In the entries below, copy only the lines from the one that contains "Switch to the App.vue editor tab" through the last line, exactly, and omit any pictures.

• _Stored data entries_
* * * * * * * * *

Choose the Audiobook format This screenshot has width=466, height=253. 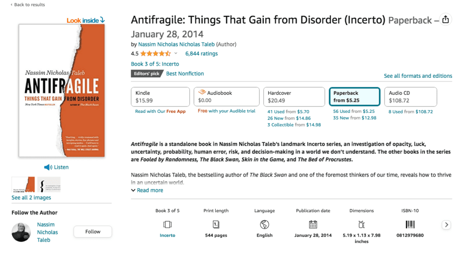pyautogui.click(x=227, y=96)
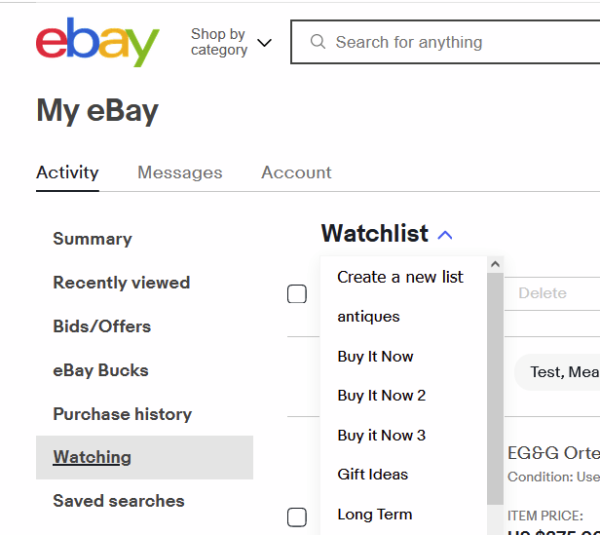This screenshot has height=535, width=600.
Task: Select the Gift Ideas list
Action: [373, 475]
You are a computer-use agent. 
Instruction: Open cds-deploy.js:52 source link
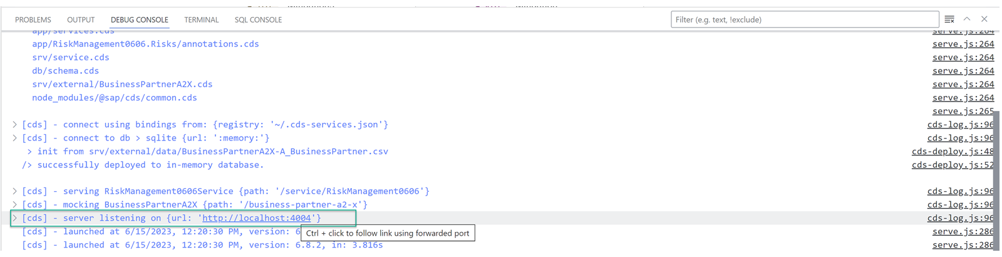pyautogui.click(x=953, y=165)
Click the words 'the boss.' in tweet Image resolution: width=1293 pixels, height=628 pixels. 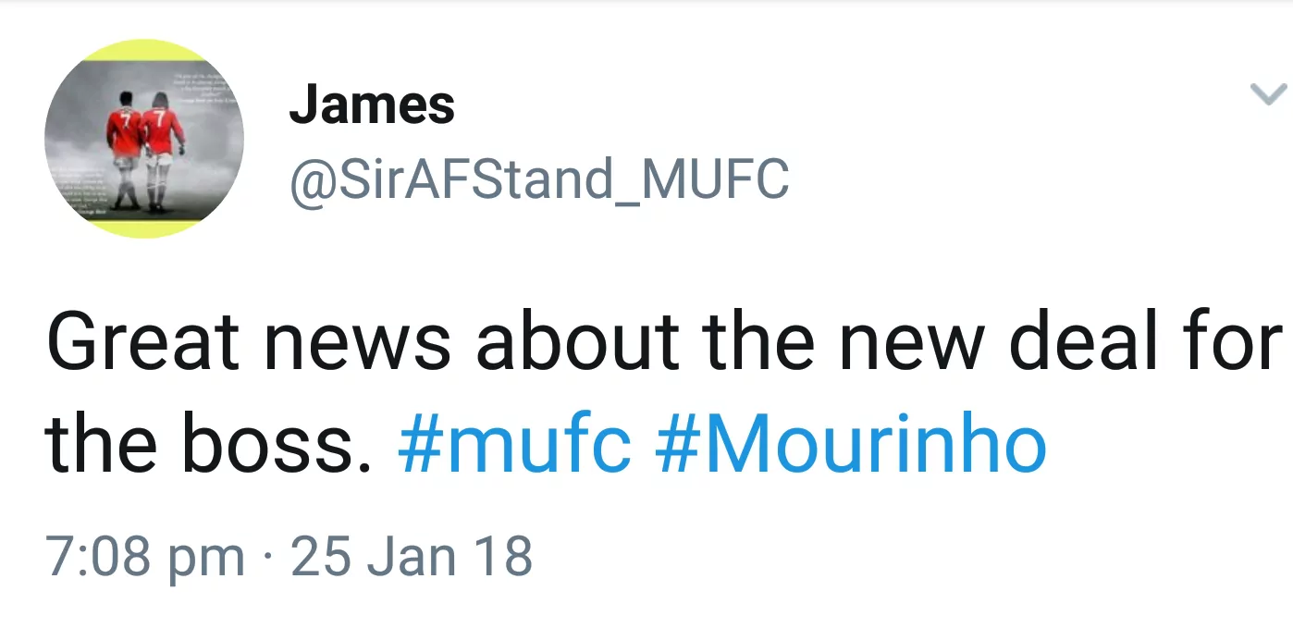coord(210,444)
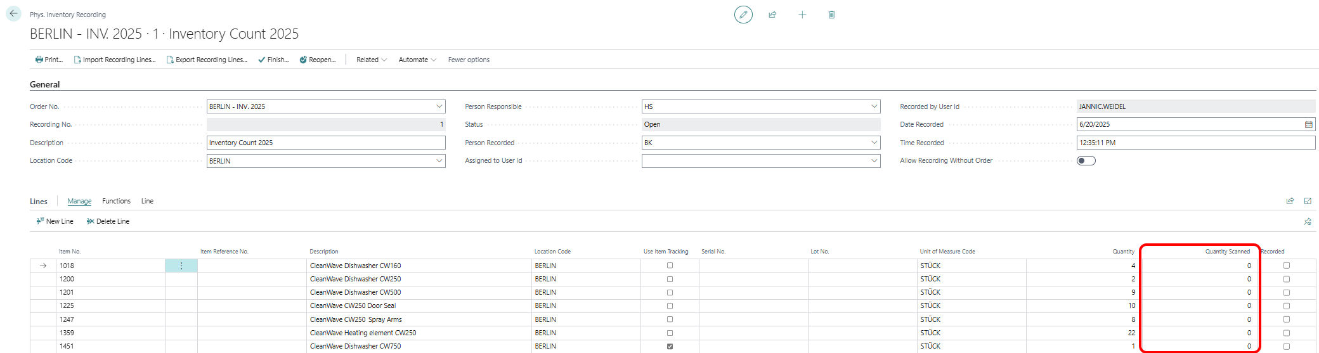Click the share page icon
The height and width of the screenshot is (353, 1319).
pos(772,15)
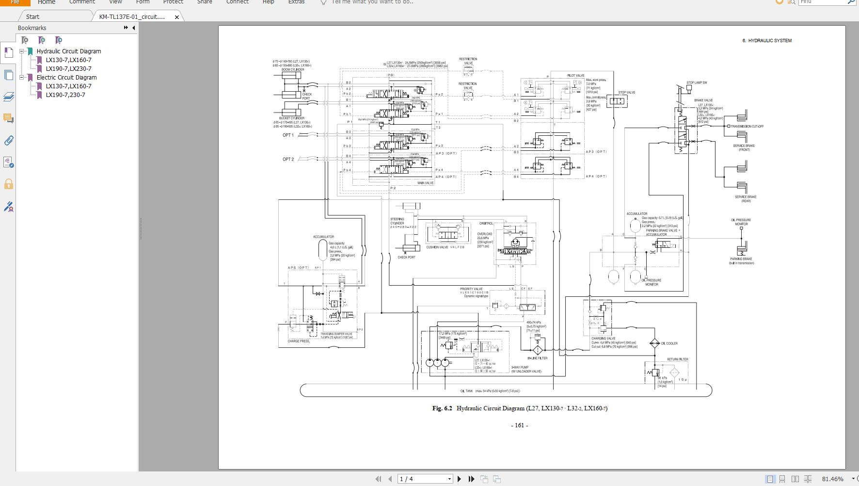Screen dimensions: 859x486
Task: Open the Layers panel icon
Action: tap(8, 97)
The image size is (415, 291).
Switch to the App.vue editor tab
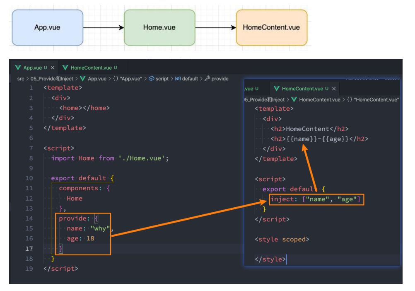point(33,68)
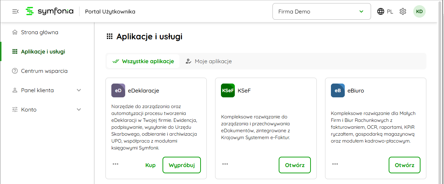Open KD user avatar menu
Image resolution: width=444 pixels, height=184 pixels.
tap(419, 11)
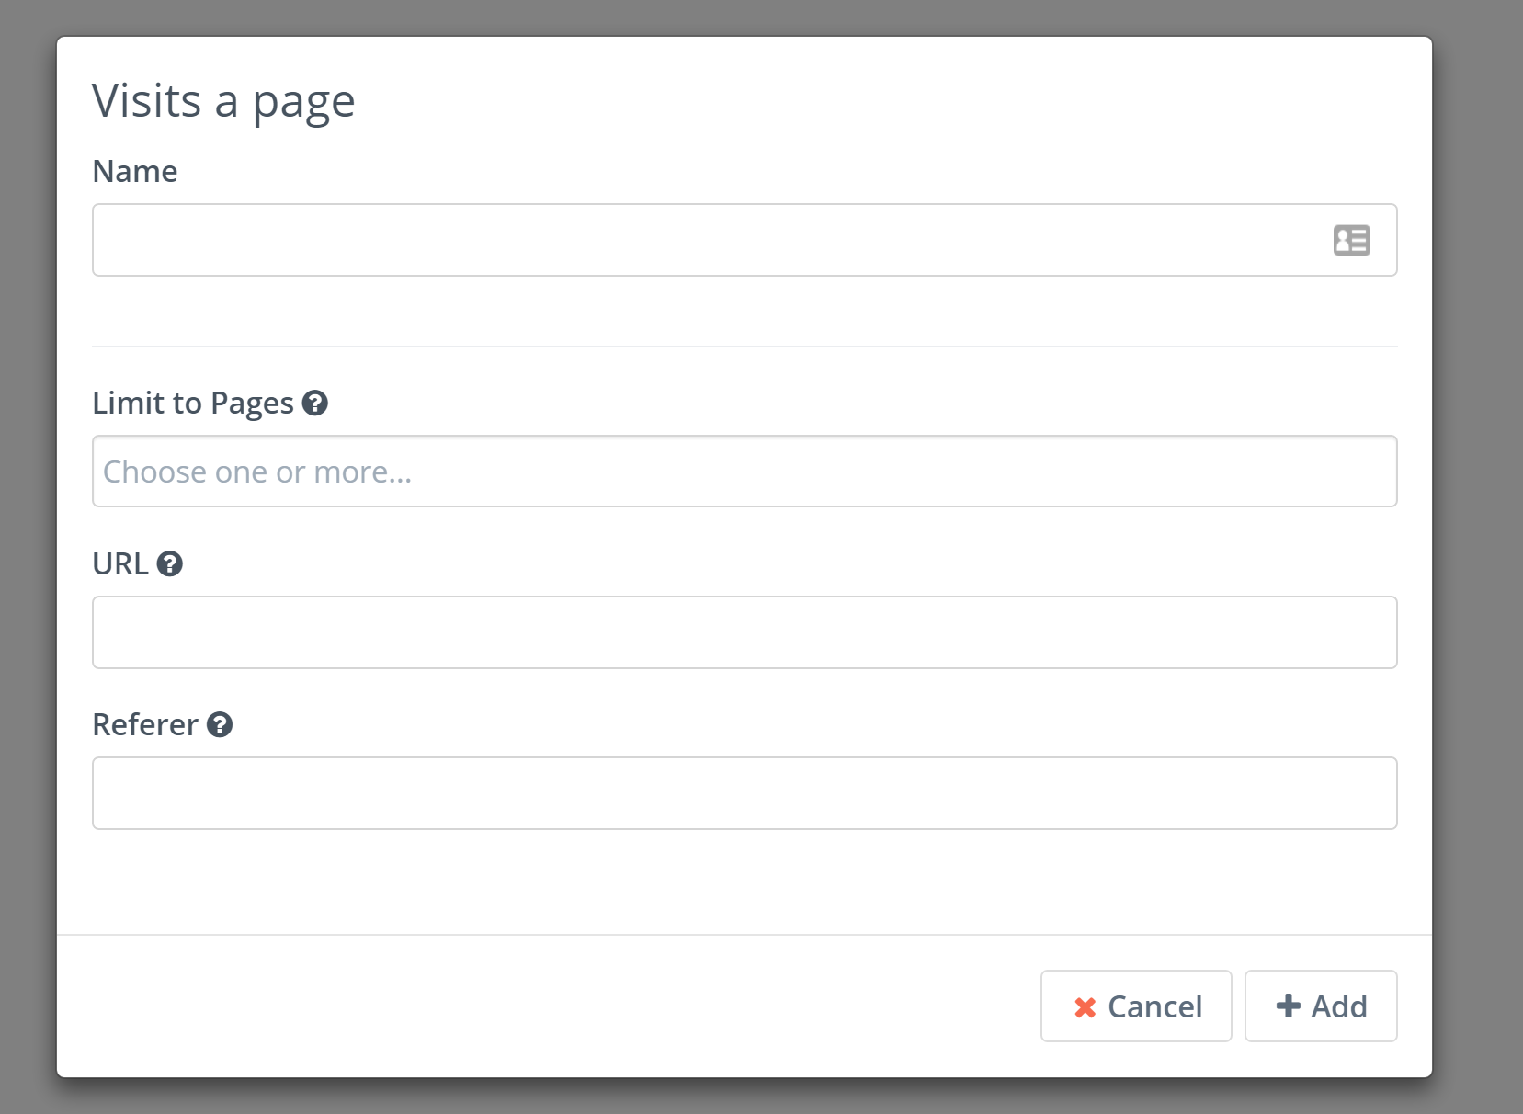Viewport: 1523px width, 1114px height.
Task: Click the URL label text
Action: 120,563
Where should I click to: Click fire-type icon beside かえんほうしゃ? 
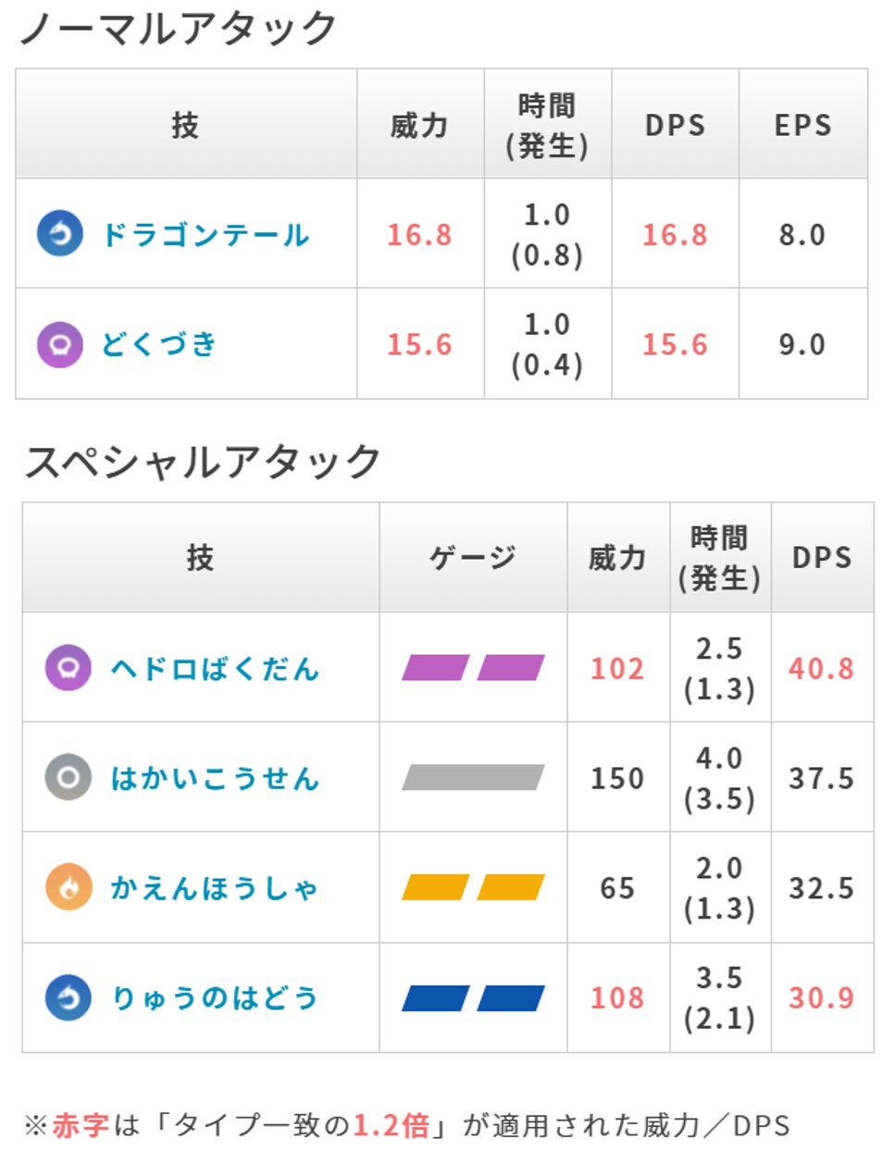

* * * * * * * * *

• _Result for this task_
Switch to the App.vue editor tab
point(33,68)
Open KD user avatar menu
Image resolution: width=444 pixels, height=184 pixels.
tap(419, 11)
Viewport: 1523px width, 1114px height.
Task: Click the URL label text
Action: 120,563
Where should I click to: Click fire-type icon beside かえんほうしゃ? 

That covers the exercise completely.